Problem to solve> Rewrite every item below with "toolbar" changed to "tool bar" and everything else left as it is, and omit the pictures from your answer.

Dataset content>

%%

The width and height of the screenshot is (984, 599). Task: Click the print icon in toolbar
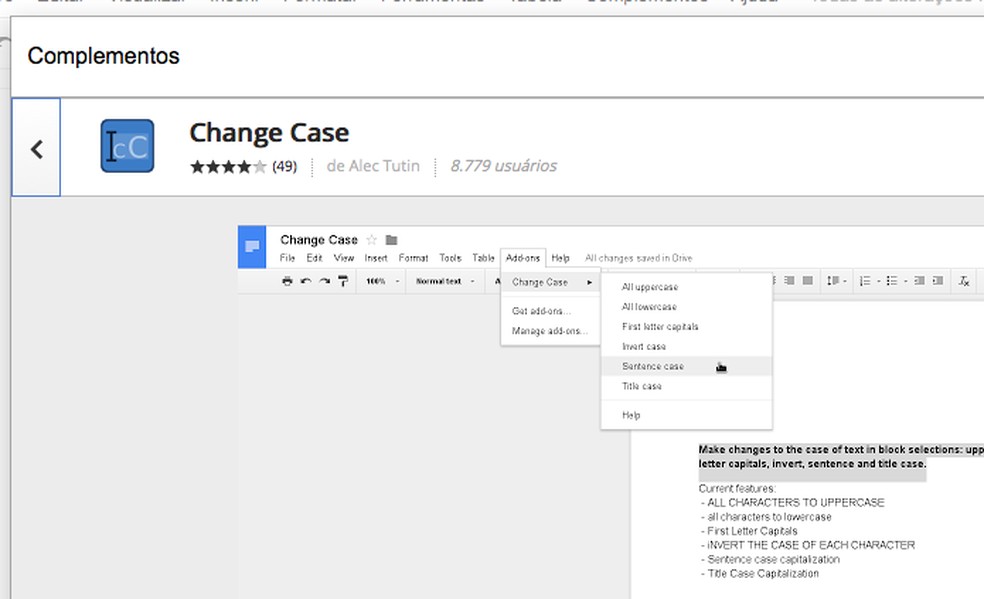click(287, 282)
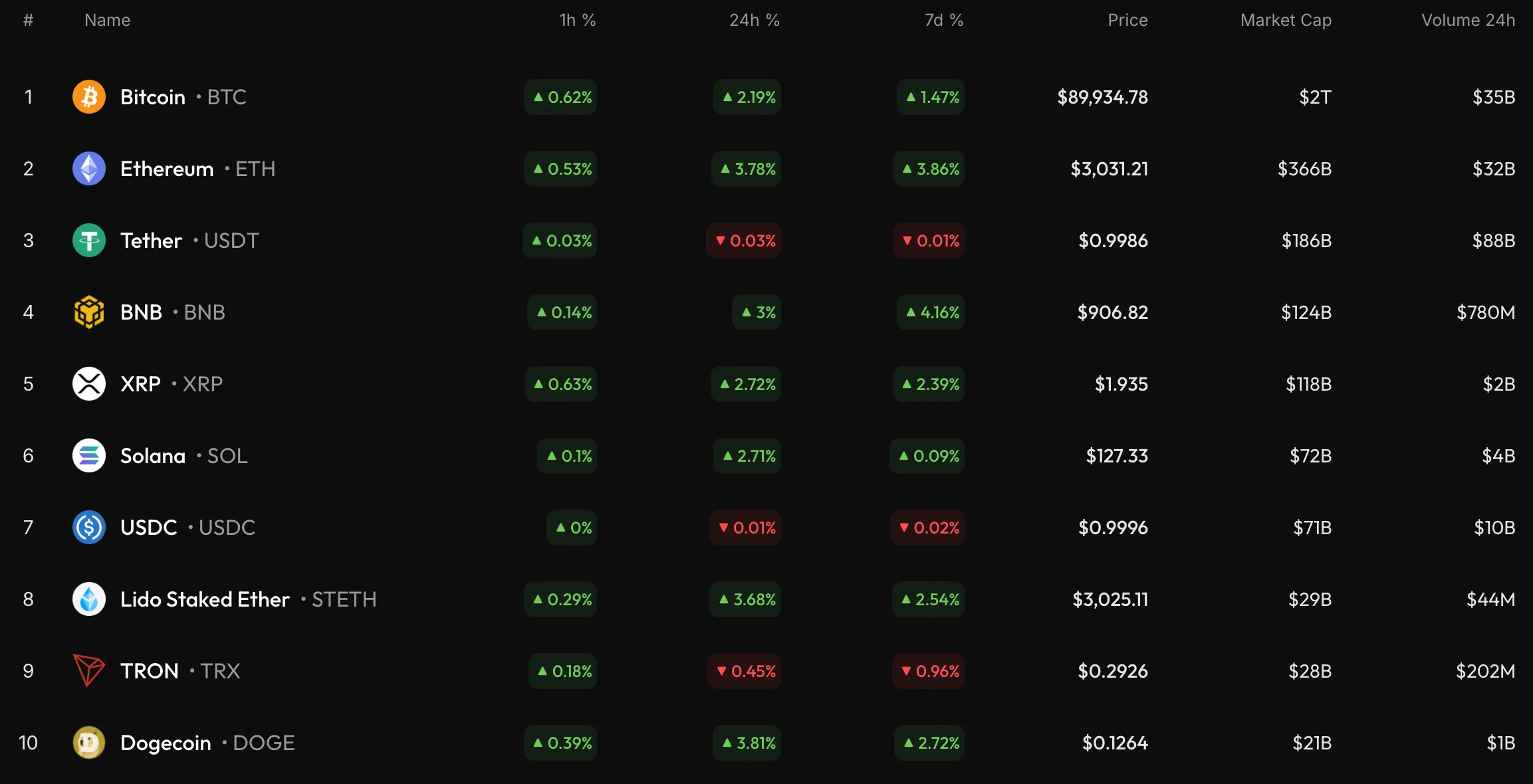Click the USDC coin icon
The height and width of the screenshot is (784, 1533).
pos(89,528)
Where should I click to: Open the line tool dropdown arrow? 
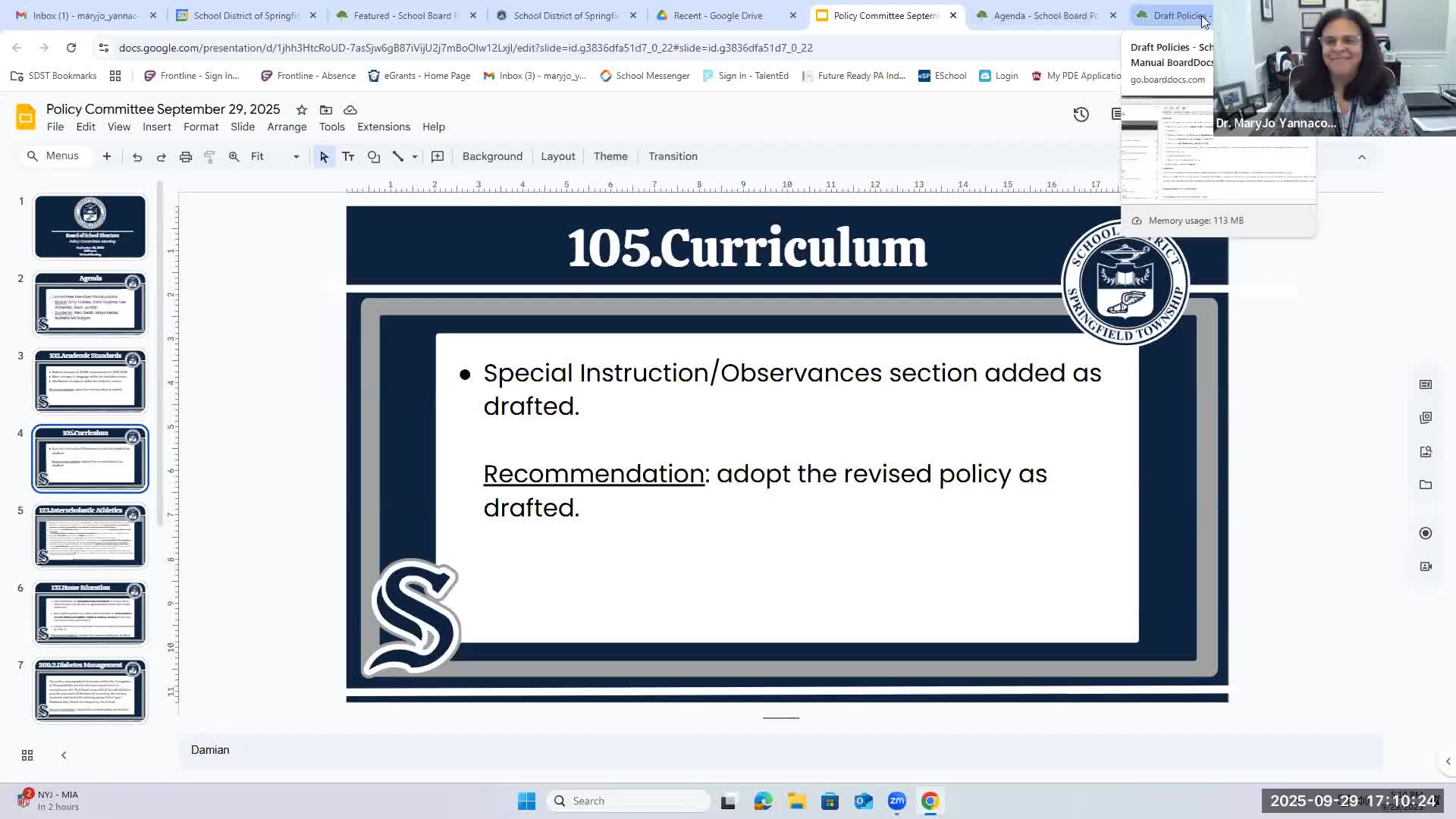coord(415,157)
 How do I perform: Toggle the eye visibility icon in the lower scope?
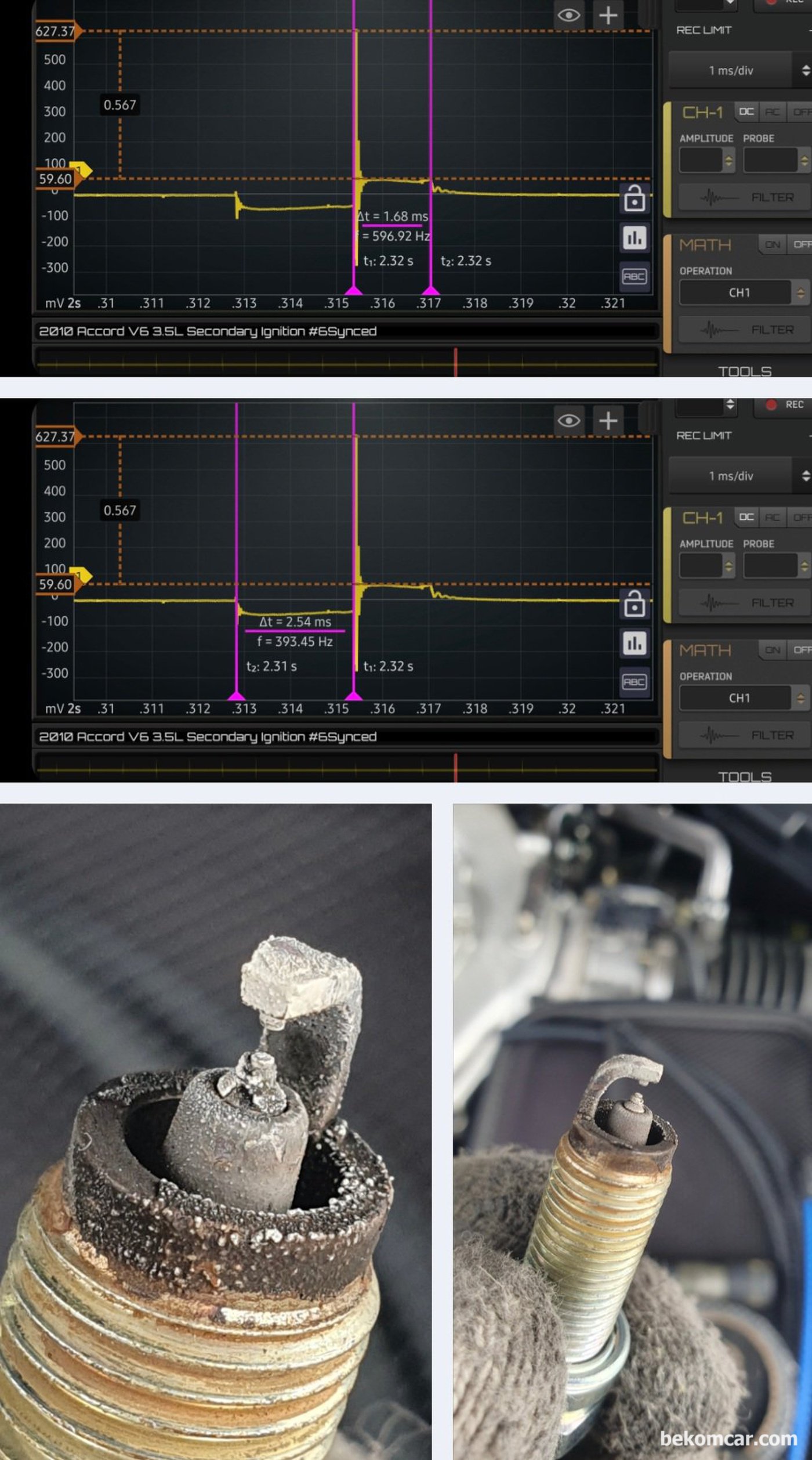[568, 421]
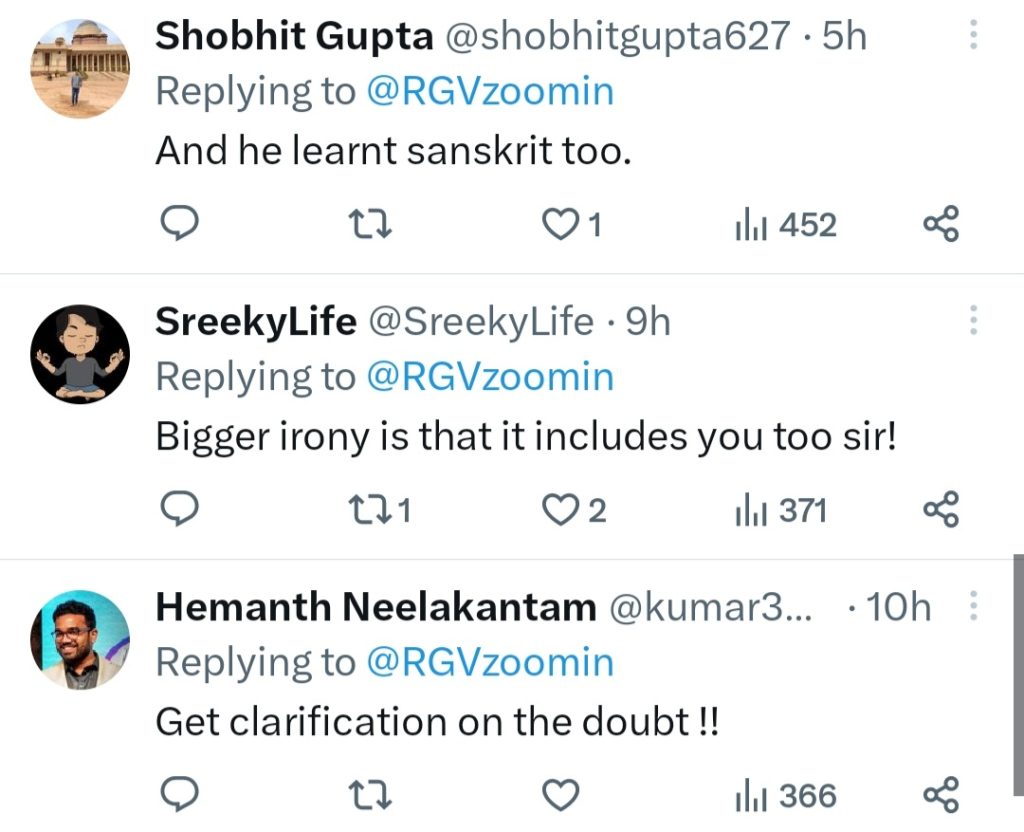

%%

Right answer>
The width and height of the screenshot is (984, 599). Task: Click the print icon in tool bar
click(287, 282)
Click the USDC coin icon
The height and width of the screenshot is (784, 1533).
pos(89,528)
Where should I click to: Open the line tool dropdown arrow? 
coord(415,157)
 How do I perform: Toggle the eye visibility icon in the lower scope?
[568, 421]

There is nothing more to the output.